Use Python, R, or MATLAB and follow the programming requirements in the assignment PDF.

Required Generative AI Use Survey

Generative AI use is permitted. After completing the assignment, open Learn and select Submit → Surveys → Assignment 1: Generative AI Use Survey. Everyone must complete the survey, including students who used no generative AI; in that case, answer No to all five questions. The survey is not anonymous so completion can be checked. Your survey responses do not affect your assignment grade. Open Learn.
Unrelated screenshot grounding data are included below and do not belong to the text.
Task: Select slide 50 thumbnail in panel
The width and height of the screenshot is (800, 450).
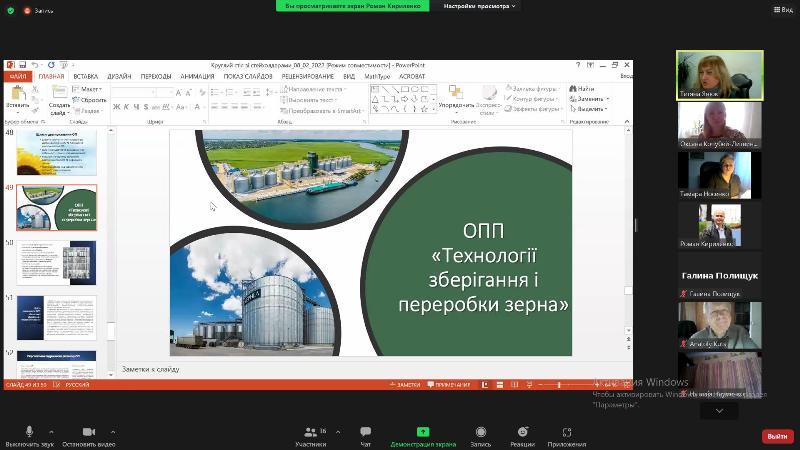Action: [57, 263]
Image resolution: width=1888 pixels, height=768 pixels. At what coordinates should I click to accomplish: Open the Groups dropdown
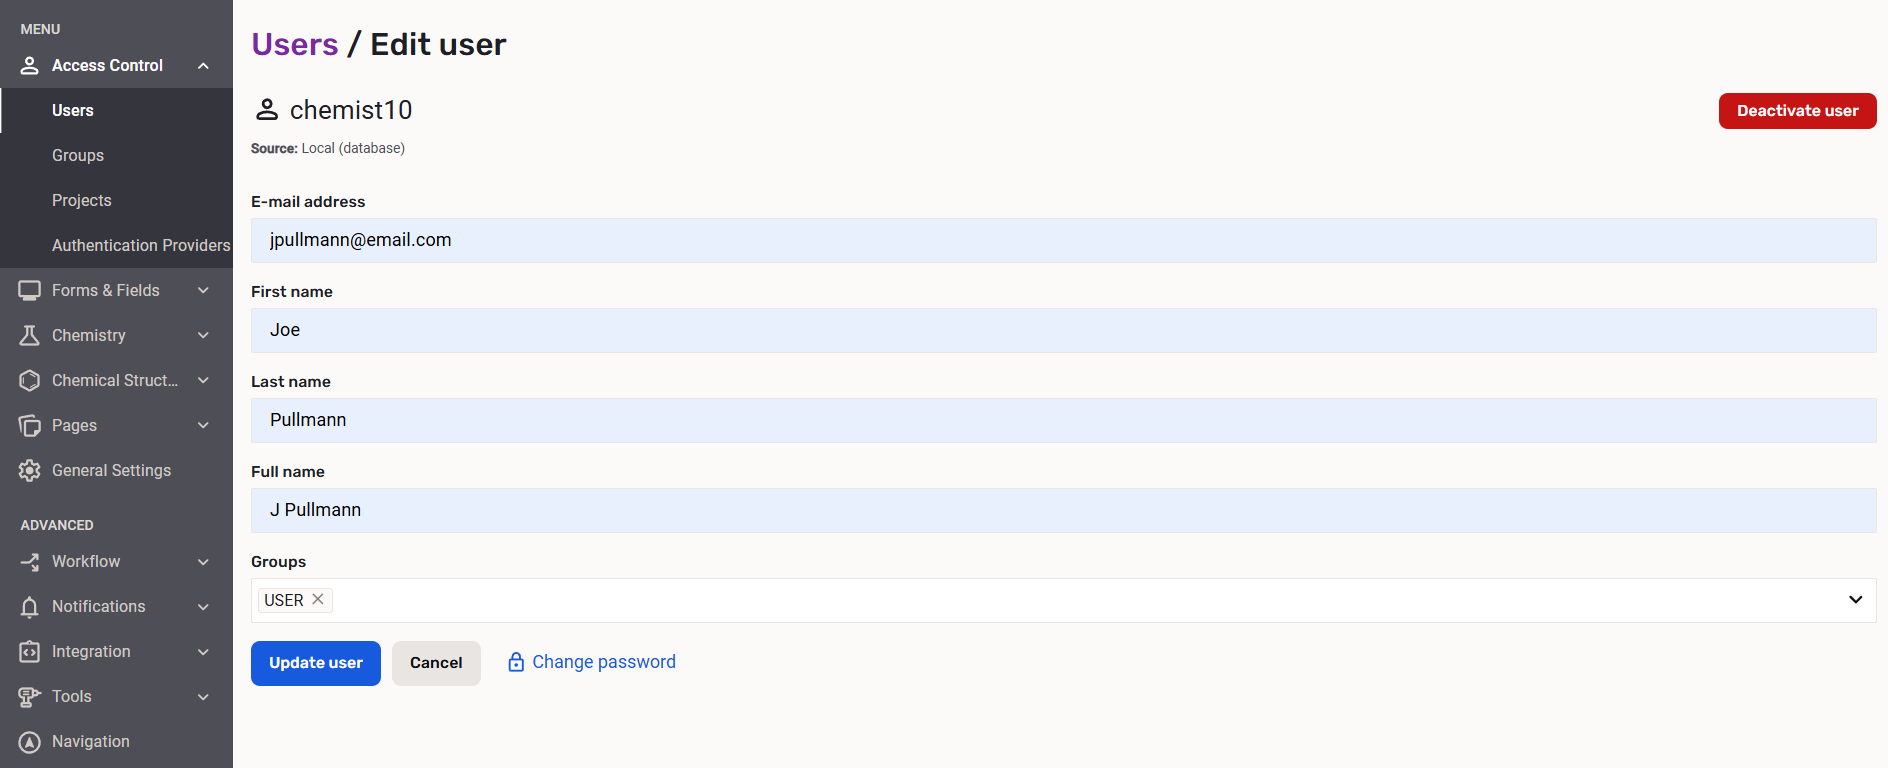tap(1856, 600)

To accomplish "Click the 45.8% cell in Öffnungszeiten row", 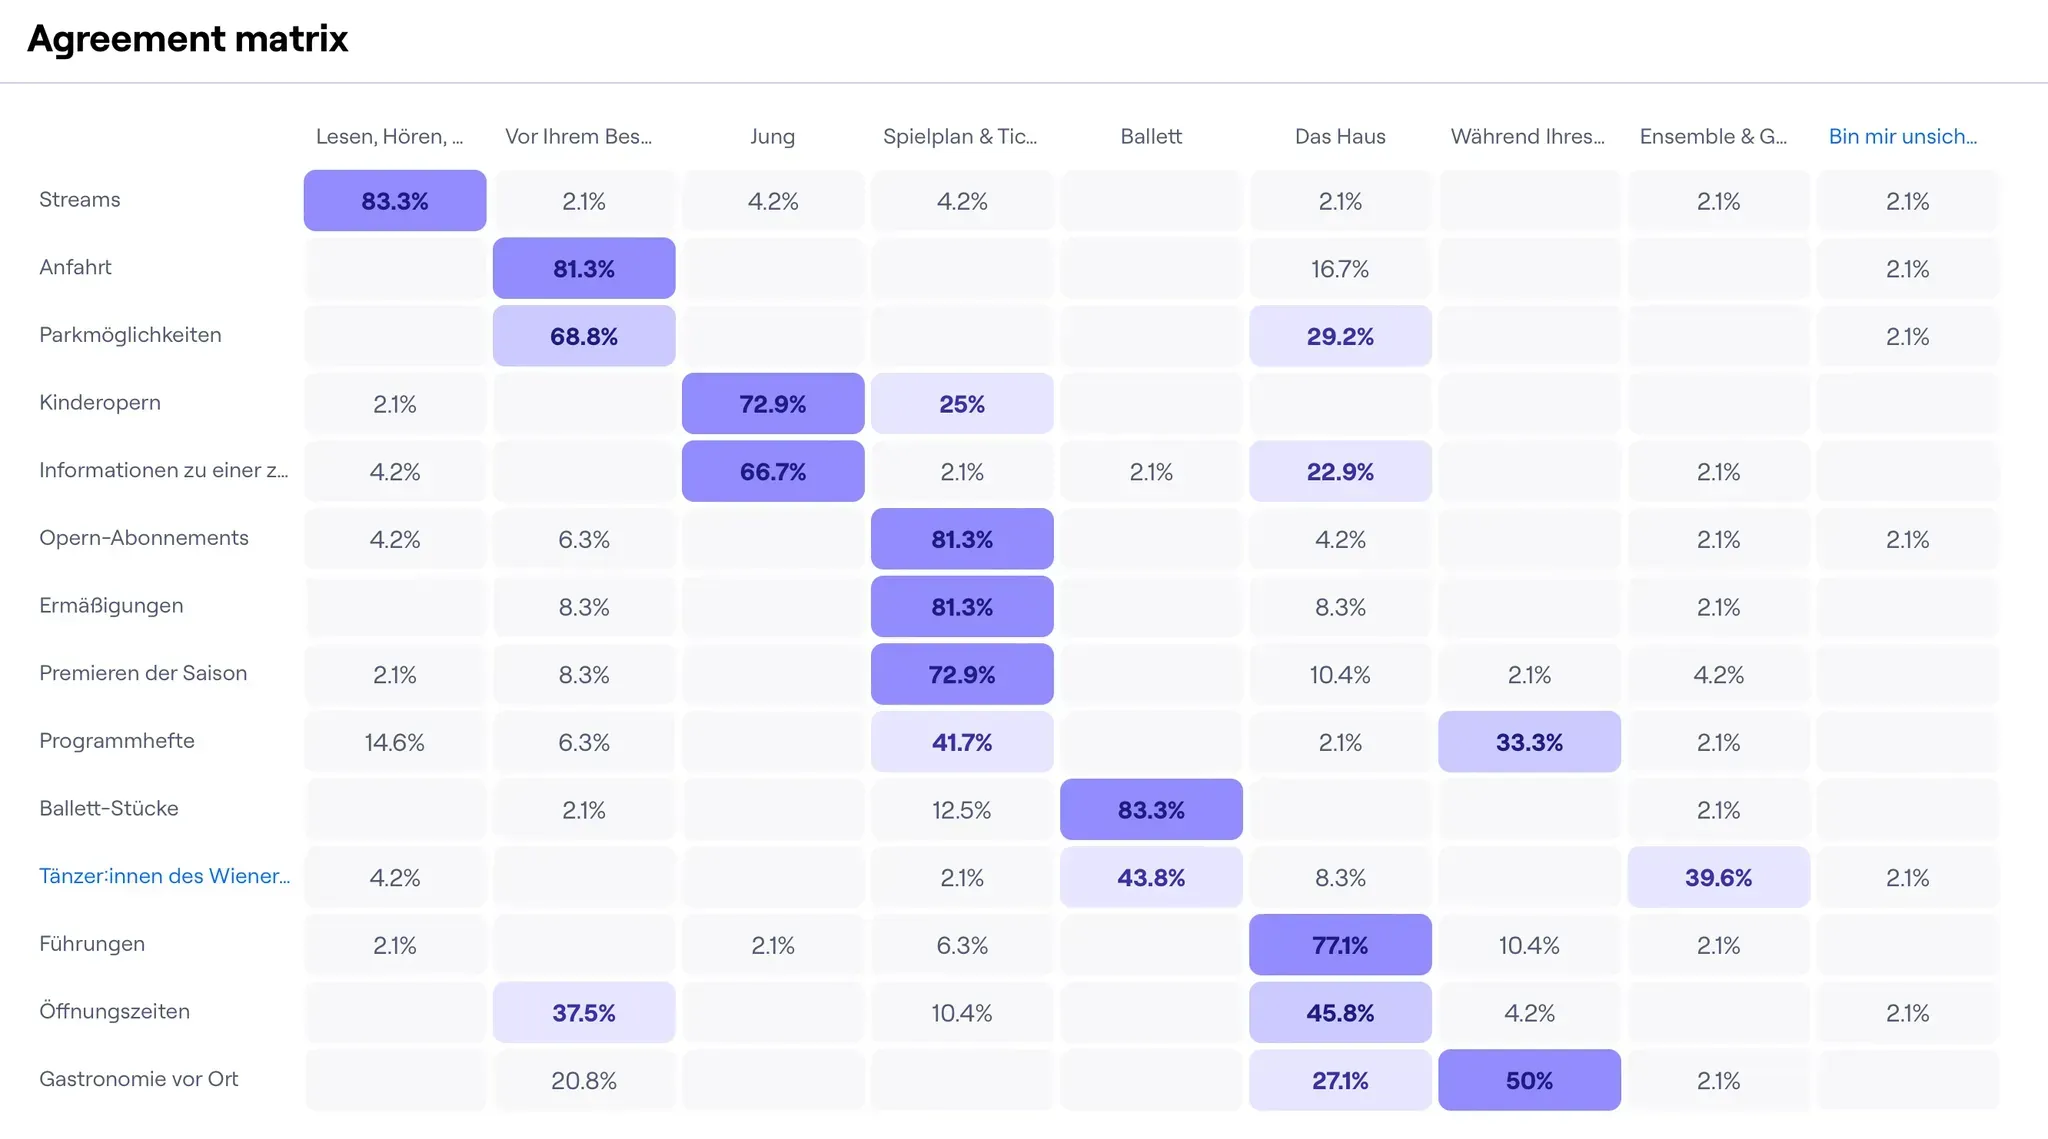I will tap(1340, 1013).
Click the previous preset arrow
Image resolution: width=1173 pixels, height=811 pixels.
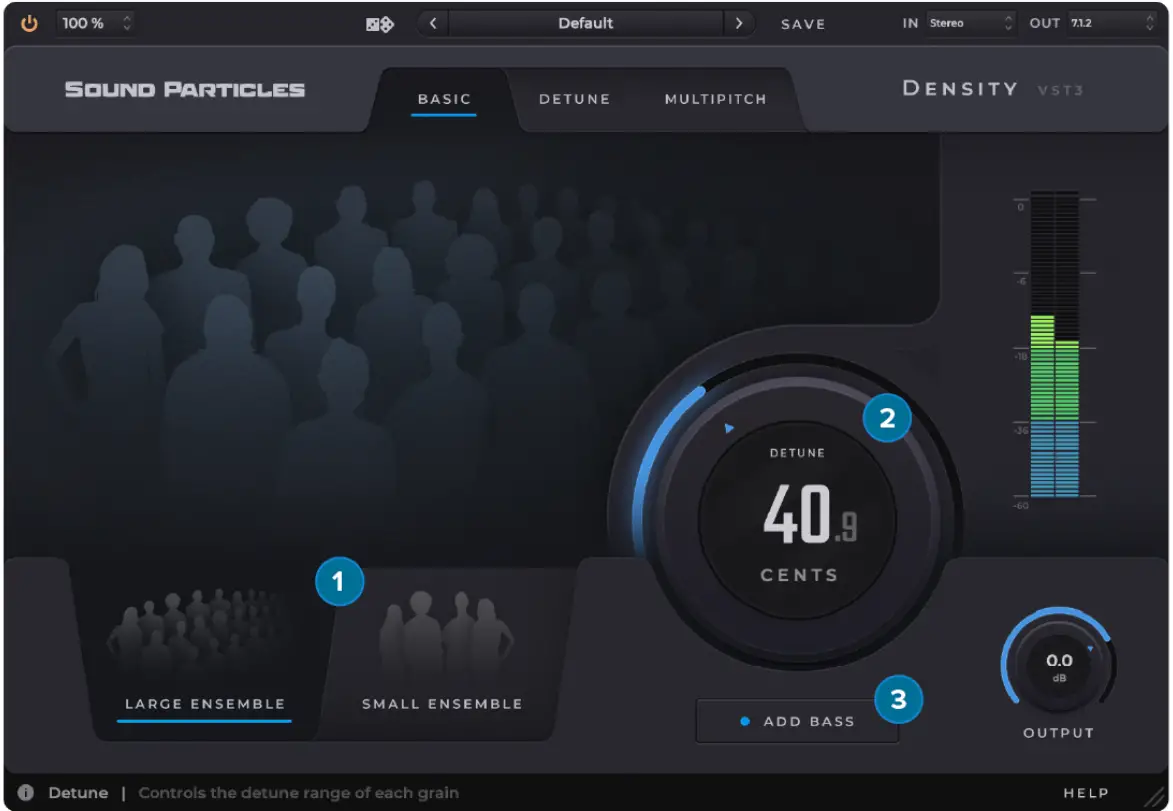(x=433, y=23)
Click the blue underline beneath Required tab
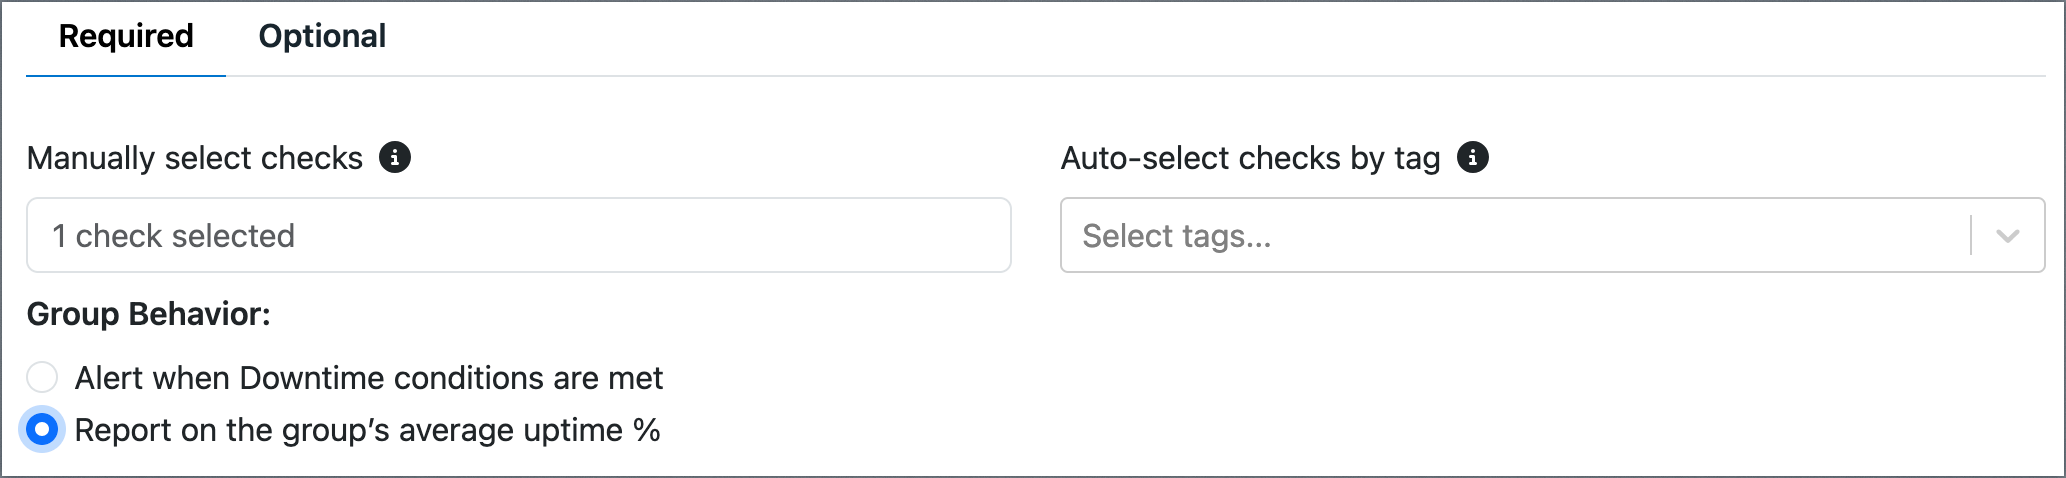2066x478 pixels. (x=126, y=75)
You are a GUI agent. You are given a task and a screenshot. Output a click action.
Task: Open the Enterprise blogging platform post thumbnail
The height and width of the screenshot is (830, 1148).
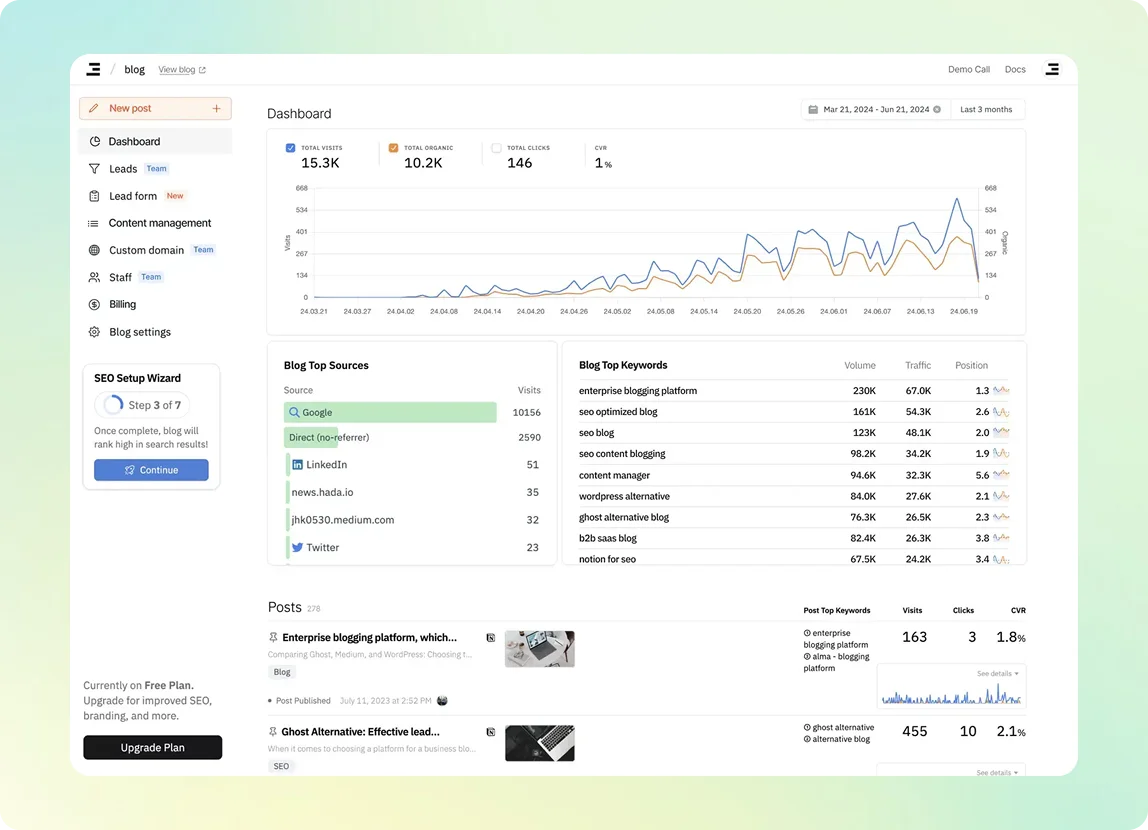point(539,648)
Individual Verification of Understanding

You may be asked to complete a brief individual quiz or participate in an oral discussion about your assignment. This may include explaining your reasoning and solutions, answering related questions, or explaining and making small modifications to your submitted code. You must demonstrate your own understanding of all submitted work, including work developed with permitted generative AI assistance. These checks must be completed without generative AI or assistance from others. If you cannot demonstrate adequate understanding of your submitted work, your overall assignment mark may be reduced.

Late Submission Policy

Submissions received up to 24 hours after the deadline receive a 10% penalty. Submissions more than 24 hours late receive a grade of zero.

Course tools

Piazza & Waterloo Learn

Piazza

Use Piazza for announcements, lecture questions, clarifications, and class discussion.

Go to Piazza
Waterloo Learn (D2L)

Use Learn for graded work, submissions, private course documents, deadlines, and grades.

Open Waterloo Learn

Sign-in may be required. Students should use the course-specific links available in their enrolled Piazza and Learn accounts.

How the course runs

Course information

Course materials

Public slides are posted with the tentative topics. Additional or restricted materials are shared through Learn.

Assessment

Public assignment instructions are posted on this page. Submission links, feedback, and official grades are provided through Learn.

Questions

For assignment and coding questions, attend TA office hours. For course-content or final-project questions, attend instructor office hours. Use a private Learn message or email for personal matters.

Deadlines

Consult Learn and Piazza for authoritative dates, room information, schedule changes, and deadlines.